To set the column number for where the line should be, do what #John Percival Hackworth mentions here:
(2/2) Go to:
Window --> Preferences --> C/C++ [or whatever language you are using] --> Code Style --> Formatter --> click Edit --> under the Line Wrapping tab set the value you desire for Maximum line width.
Side note:
Use Alt + Shift + Y to toggle soft line wrapping on and off. It will soft wrap (ie: no carriage return) at the end of the screen, however, not at the column you set above.
How do you enforce hard line wrapping at the column you set above (ie: that adds a carriage return)? I don't know yet. If you figure it out let me know. In Sublime Text 3 (a much better editor but with a much worse indexer/function definition finder :() it's Alt + Q.
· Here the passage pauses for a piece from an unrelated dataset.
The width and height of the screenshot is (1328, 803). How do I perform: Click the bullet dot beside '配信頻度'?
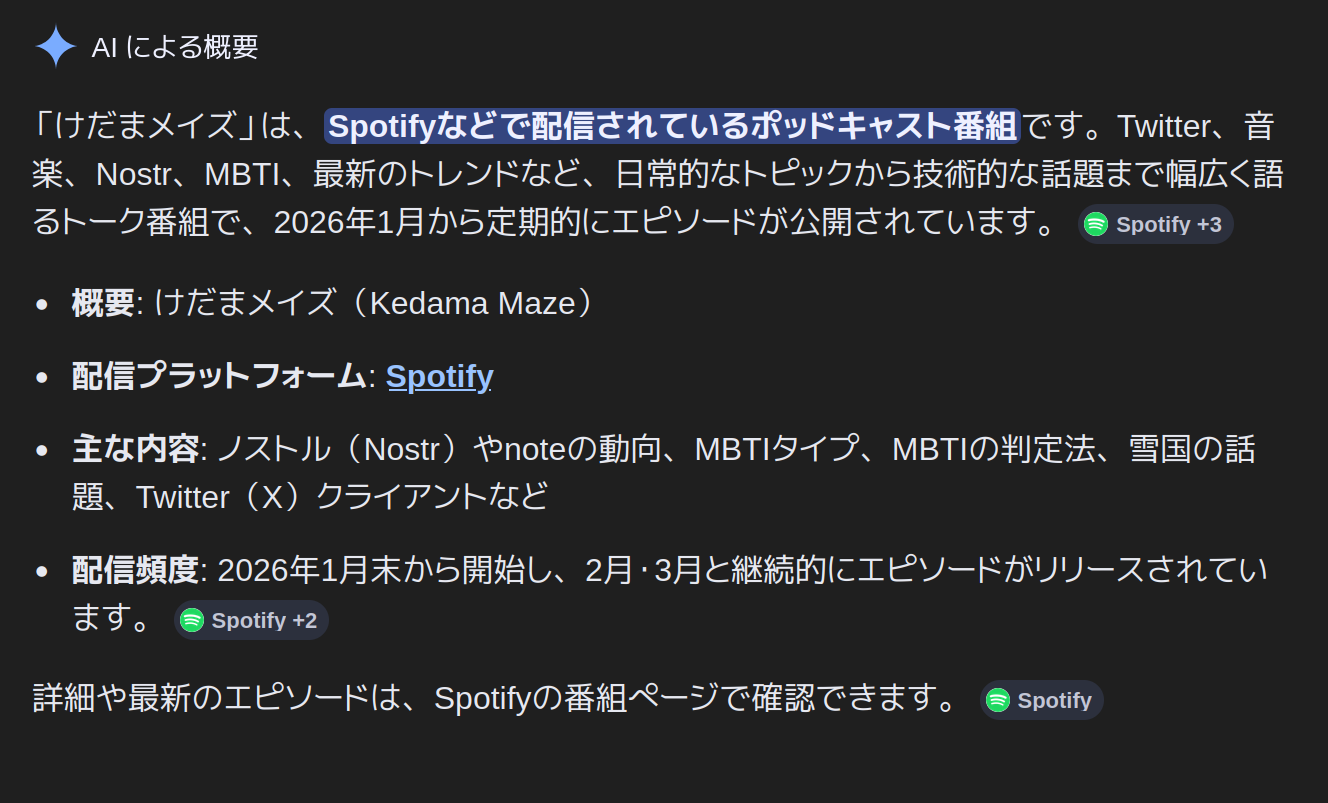point(42,571)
Update: I think it may be possible with the "CppStyle" plugin, which uses clang-format, by using Ctrl + Shift + F to apply the auto-format, but I don't know the exact instructions to make it work yet.
Related:
Set tab width: Changing editor tab width in eclipse 3.5
After some months with Espressif, but also with other brands plugged-in Eclipse, I found how to enlarge maximum line width. I made a lot of attempts and show how to do for Espressif-IDE:
Right click a project->properties->C/C++ General->Formatter
->Enable Project specific settings->
New->Give your profile a name and base it on a built-in formatter: I choose BSD/Allman->Edit this new profile->within Line Wrapping tab type for example 200 for Maximum line width->Apply changes.
Format source files: you'll have long lines.
Before I did the same manouvres starting from:
Window->Preferences->C/C++->code Style->Formatter... : that never worked.